摘要: Global supply chain disruptions happen. What we learn from them matters greatly.
▲Credit: Pixabay(來源:informationweek.com)
Businesses have weathered a storm of recent high-profile supply chain disruptions, from a giant cargo ship choking access to the Suez Canal to a pandemic that upended business and life as we once knew them, for a year.
In the face of such upheaval, it is the rare company capable of turning chaos into competitive advantage that prevails. Thanks to the smart use of data and advanced analytics, some organizations are moving beyond basic visibility into inventory levels or customer order status to drive insights they can act on, helping to remediate supply chain complications.
Minimizing Revenue Risk
In March of 2020, a major multinational conglomerate was able to pinpoint exactly where they had material and manufacturing capacity despite the pandemic and subsequent lockdown. This insight allowed the organization to optimize production, ensuring intermediate inventory and finished goods were ready to ship the moment international borders and trade opened back up for business.
Another manufacturer was forced to change components and substitute materials, but they were able to spin data into intelligence to prioritize inventory and cater to high-yield customers.

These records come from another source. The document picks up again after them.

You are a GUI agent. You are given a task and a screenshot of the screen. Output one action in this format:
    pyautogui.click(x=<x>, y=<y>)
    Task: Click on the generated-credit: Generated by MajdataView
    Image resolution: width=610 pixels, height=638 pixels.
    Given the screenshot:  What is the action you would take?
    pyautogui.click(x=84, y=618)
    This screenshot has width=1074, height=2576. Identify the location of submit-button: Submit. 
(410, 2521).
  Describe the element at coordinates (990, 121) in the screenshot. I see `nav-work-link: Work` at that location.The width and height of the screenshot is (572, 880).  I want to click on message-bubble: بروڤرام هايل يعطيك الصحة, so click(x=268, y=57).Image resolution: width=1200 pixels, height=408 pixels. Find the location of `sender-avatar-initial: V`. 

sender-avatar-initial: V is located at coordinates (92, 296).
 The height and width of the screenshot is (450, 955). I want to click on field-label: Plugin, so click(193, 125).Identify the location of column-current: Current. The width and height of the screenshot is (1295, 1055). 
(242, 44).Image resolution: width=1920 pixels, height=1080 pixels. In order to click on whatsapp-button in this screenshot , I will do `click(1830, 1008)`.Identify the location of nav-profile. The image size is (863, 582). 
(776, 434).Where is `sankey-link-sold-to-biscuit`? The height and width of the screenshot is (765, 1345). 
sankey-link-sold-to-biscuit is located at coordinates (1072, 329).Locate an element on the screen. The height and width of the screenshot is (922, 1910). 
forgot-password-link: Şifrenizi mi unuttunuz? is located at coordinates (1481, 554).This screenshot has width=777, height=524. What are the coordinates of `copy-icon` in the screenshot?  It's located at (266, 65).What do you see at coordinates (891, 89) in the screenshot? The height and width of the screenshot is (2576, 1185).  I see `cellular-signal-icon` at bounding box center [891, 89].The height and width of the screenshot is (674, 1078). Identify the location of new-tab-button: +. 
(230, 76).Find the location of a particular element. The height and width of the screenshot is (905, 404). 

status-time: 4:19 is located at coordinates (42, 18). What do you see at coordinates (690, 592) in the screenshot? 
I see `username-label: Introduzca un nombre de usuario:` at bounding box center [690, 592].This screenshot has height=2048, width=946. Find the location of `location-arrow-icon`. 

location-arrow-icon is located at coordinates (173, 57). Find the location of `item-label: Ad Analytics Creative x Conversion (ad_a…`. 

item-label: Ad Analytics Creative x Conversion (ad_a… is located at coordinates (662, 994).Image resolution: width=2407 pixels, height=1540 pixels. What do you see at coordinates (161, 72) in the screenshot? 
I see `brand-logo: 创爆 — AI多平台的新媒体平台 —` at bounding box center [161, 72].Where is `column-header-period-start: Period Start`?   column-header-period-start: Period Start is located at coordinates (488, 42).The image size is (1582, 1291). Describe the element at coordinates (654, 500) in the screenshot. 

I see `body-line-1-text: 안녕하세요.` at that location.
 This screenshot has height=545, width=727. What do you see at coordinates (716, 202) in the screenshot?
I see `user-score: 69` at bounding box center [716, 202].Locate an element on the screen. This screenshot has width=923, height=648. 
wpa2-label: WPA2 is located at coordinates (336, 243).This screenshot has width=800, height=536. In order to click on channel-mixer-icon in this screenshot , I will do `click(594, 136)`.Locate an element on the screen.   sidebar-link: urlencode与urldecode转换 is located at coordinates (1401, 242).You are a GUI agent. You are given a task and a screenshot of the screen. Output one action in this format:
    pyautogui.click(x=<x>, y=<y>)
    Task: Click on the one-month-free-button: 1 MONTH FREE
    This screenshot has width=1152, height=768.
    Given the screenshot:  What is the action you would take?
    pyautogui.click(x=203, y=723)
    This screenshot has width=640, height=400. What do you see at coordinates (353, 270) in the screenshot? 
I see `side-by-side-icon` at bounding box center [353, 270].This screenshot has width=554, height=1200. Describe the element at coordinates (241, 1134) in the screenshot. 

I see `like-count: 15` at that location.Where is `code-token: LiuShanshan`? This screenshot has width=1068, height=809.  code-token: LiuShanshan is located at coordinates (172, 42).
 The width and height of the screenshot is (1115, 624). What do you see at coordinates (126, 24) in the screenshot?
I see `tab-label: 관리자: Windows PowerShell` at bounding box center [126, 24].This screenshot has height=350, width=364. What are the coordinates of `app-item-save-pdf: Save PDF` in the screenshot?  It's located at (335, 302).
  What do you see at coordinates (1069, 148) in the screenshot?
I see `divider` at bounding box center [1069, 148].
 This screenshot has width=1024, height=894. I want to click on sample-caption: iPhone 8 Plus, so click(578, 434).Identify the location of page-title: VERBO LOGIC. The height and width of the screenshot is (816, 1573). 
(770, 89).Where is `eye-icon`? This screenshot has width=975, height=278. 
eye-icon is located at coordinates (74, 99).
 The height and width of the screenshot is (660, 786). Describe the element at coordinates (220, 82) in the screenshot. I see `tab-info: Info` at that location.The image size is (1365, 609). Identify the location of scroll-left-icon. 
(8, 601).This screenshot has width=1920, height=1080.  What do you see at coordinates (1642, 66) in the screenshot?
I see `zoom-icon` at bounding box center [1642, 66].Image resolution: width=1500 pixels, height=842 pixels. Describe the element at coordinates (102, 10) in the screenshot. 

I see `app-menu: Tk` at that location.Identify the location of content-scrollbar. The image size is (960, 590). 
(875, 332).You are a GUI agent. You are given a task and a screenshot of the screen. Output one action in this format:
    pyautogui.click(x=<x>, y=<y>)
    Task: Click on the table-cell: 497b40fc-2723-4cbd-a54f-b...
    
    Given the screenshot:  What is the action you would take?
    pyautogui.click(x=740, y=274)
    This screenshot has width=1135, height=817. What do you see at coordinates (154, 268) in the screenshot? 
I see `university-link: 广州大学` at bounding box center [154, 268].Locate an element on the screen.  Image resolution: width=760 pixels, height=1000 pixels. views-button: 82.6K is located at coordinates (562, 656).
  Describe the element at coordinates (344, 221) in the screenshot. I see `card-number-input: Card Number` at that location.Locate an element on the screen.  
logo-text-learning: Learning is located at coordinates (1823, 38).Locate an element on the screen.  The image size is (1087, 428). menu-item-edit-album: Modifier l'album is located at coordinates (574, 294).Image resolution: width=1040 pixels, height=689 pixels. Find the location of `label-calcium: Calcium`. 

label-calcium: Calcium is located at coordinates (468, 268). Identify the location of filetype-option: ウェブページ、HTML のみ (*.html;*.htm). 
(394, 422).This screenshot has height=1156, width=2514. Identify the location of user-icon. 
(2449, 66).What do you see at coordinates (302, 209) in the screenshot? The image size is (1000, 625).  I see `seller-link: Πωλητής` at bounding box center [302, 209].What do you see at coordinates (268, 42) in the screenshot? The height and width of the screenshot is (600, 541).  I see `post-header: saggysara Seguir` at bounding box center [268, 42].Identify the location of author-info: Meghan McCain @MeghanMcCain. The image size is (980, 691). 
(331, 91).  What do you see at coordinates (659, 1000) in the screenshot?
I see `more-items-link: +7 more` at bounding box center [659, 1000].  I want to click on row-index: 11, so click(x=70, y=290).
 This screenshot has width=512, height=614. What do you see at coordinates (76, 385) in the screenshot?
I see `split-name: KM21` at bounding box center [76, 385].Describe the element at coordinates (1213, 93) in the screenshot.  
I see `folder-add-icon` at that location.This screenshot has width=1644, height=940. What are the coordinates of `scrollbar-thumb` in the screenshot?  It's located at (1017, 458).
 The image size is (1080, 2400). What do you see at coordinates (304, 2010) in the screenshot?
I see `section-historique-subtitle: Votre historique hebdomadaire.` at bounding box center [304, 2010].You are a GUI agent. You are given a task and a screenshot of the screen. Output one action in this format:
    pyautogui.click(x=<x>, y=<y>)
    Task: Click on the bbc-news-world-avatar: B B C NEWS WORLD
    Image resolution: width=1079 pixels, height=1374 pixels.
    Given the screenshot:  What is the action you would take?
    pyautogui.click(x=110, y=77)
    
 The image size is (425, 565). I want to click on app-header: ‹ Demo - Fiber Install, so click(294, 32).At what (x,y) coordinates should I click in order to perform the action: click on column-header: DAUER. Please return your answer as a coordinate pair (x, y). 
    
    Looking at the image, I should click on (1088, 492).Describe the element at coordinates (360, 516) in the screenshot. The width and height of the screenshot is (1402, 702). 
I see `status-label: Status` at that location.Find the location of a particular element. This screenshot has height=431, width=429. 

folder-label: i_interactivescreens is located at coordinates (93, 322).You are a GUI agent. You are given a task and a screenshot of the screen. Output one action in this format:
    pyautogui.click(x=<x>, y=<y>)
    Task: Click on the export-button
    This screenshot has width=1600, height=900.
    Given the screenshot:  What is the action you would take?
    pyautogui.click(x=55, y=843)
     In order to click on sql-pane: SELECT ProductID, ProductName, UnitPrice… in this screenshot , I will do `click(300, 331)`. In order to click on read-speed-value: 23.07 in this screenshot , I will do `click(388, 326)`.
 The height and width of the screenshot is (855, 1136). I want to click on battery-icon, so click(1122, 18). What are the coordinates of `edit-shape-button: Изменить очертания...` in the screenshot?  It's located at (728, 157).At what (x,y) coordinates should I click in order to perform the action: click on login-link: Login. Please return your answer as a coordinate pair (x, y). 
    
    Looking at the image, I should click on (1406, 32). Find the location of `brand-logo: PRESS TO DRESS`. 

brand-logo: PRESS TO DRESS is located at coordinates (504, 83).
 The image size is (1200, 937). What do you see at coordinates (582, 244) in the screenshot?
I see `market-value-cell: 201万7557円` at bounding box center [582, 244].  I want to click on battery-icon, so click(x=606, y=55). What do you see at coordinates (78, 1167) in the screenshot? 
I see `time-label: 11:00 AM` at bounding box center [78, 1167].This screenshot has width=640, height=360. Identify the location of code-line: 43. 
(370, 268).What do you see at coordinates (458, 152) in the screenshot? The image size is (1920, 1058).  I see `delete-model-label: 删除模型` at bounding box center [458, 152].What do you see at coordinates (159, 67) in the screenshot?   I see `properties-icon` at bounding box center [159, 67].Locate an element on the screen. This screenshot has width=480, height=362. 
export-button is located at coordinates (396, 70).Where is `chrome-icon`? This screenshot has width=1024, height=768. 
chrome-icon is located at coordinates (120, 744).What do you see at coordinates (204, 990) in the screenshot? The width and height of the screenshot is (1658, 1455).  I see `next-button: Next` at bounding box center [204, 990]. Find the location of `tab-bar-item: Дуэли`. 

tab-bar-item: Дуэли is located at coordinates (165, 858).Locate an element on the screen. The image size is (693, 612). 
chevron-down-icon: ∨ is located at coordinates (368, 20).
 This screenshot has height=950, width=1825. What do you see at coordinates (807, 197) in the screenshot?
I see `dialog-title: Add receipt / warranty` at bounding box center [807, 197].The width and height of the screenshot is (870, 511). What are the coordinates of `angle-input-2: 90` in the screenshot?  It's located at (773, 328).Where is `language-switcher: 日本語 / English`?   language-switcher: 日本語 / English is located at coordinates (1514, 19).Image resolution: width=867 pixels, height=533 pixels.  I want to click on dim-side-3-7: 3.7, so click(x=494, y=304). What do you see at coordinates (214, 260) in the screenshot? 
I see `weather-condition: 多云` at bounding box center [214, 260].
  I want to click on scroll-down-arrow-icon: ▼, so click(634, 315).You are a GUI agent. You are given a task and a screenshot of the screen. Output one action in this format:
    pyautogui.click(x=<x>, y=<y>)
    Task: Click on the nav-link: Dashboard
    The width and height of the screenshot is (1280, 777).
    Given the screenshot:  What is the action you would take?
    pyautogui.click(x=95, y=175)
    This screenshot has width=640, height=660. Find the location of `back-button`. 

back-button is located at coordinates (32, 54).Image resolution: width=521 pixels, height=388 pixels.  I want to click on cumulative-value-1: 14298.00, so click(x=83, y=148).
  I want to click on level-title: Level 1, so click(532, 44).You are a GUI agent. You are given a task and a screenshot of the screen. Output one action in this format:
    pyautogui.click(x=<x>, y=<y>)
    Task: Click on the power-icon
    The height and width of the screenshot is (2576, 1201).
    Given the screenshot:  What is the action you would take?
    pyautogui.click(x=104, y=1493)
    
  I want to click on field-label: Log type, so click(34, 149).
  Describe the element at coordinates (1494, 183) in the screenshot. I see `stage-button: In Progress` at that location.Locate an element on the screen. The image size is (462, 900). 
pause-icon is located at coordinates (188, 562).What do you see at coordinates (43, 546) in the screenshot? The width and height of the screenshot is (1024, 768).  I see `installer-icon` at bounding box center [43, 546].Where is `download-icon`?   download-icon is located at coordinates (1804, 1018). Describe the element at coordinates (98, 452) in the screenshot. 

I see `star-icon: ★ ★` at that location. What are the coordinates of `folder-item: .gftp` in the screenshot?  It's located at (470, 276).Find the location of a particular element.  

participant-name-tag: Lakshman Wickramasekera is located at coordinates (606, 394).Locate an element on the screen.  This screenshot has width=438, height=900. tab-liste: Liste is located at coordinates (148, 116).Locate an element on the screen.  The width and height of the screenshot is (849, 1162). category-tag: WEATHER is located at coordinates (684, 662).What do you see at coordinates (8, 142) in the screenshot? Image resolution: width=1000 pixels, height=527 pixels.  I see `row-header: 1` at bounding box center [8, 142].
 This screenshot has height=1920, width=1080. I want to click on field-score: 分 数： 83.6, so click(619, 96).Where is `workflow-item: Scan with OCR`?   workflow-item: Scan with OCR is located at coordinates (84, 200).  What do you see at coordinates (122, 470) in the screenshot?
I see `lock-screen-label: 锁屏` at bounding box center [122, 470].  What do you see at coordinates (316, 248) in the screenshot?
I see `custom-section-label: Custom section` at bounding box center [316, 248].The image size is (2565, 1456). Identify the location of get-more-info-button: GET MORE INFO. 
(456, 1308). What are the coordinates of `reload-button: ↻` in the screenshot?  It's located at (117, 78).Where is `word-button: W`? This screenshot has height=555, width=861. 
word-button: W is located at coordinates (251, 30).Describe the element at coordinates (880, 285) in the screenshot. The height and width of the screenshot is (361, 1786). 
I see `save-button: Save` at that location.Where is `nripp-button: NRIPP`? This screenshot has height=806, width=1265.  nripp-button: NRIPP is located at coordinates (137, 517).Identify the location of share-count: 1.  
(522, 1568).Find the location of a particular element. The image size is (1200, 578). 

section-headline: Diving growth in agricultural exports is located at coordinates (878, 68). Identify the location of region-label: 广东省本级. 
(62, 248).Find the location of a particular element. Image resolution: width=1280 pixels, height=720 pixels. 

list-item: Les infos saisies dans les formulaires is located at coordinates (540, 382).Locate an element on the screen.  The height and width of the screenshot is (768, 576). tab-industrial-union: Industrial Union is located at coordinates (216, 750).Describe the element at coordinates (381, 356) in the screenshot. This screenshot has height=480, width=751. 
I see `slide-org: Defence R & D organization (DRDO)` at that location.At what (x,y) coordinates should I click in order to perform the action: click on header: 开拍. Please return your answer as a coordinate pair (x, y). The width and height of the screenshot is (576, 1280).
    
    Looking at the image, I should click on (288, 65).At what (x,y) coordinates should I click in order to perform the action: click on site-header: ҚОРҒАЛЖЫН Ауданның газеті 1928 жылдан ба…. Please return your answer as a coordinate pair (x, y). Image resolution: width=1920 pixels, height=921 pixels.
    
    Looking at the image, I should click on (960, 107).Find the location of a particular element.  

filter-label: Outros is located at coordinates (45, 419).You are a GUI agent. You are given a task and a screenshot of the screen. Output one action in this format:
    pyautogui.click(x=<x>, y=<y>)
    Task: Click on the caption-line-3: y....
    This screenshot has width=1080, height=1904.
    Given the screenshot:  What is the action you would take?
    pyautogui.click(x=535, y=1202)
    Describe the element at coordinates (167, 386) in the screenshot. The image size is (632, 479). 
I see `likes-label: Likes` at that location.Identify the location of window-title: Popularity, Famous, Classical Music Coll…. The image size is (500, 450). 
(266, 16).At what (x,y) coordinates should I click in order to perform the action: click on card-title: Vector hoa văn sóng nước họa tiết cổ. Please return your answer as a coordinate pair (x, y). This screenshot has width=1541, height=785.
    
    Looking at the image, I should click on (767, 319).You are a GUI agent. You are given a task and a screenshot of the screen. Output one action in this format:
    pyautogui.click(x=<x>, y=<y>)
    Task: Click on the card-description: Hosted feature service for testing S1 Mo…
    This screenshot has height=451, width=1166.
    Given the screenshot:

Both companies substantially minimized their revenue risk related to the Suez Canal debacle.
Optimizing Supply Chain Strategies
While the above companies’ data and analytics initiatives are standouts, too many others are stuck spinning their wheels. Gartner estimates that between 60% to 85% of big data projects fail and it expects a paltry 20% of analytics insights to deliver business outcomes through 2022.
Leveraging data and analytics for supply chain optimization presents several challenges. To do this effectively goes beyond a historical accounting of what occurred to predictive analytics that identifies what-if scenarios and determines the best course of action.
The problem is the preponderance of companies still rely on spreadsheets to do supply chain planning -- 79% according to Ventana Research -- which is hardly predictive and severely limited for optimization strategies. Moreover, supply chain planning with spreadsheets makes for an error-prone process that is difficult to audit, not conducive to collaborative work, and reinforces data silos.
Ditching Data Silos
Data silos are one of the biggest hurdles to supply chain optimization. It is not that companies lack data -- many are drowning in it. It is that the data is heterogeneous, spread out across different systems that aren’t fully connected and don’t speak the same language. This lack of context creates gaps and translation hiccups that make it difficult to get the full picture for smarter data-decision making. According to NewVantage Partners’ 2021 Big Data and AI Executive Survey, only 24% of companies have created a data-driven organization with slightly less than half (48.5%) driving innovation using data and 41.2% competing on analytics.
There is much technical complexity associated with supply chain analytics. Many of these programs have been architected by data analytics experts and data scientists, not the actual business users who understand the challenges and know the questions that need to be asked and answered. The experts responsible for such programs may have moved on, causing them to languish. Without giving business users tools to unearth meaning behind masses of data, it is next to impossible to derive real value out of supply chain optimization tactics.
Future-Proofing the Supply Chain
What must change to make data and analytics an effective tool for optimizing supply chain operations and mitigating risk from the next-up disaster?
1. Empower decision makers.
Ensure the business context is communicated at the reporting stage. If a data scientist or analytics expert tasked with finding insights focuses on the wrong business problem or inaccurately interprets the data, it can have a compounding effect throughout the organization while preventing individual users from making informed decisions. Ignoring this problem, results in data science exercises that don’t deliver any measurable business value.
2. Take a holistic view.
Due to supply chain complexity, looking at one process or task at a time to figure out what’s going to happen next doesn’t tend to work well. A cross-functional, cross-process view is imperative to surfacing the necessary insights. Sales, distribution, manufacturing, and procurement departments must not work in isolation.
3. Look beyond the data.
Too many companies are obsessed with finding ways to grow their data reservoirs, but the real opportunity is not in bigger and better data but capitalizing on insights. Companies need to focus on the questions they want answered or the business problems solved and then backtrack with what data is needed to address the challenge.
The goal should be to achieve more informed decision making. In pursuit of this via an agile and optimized supply chain, the key to effective decision-making lies in insights.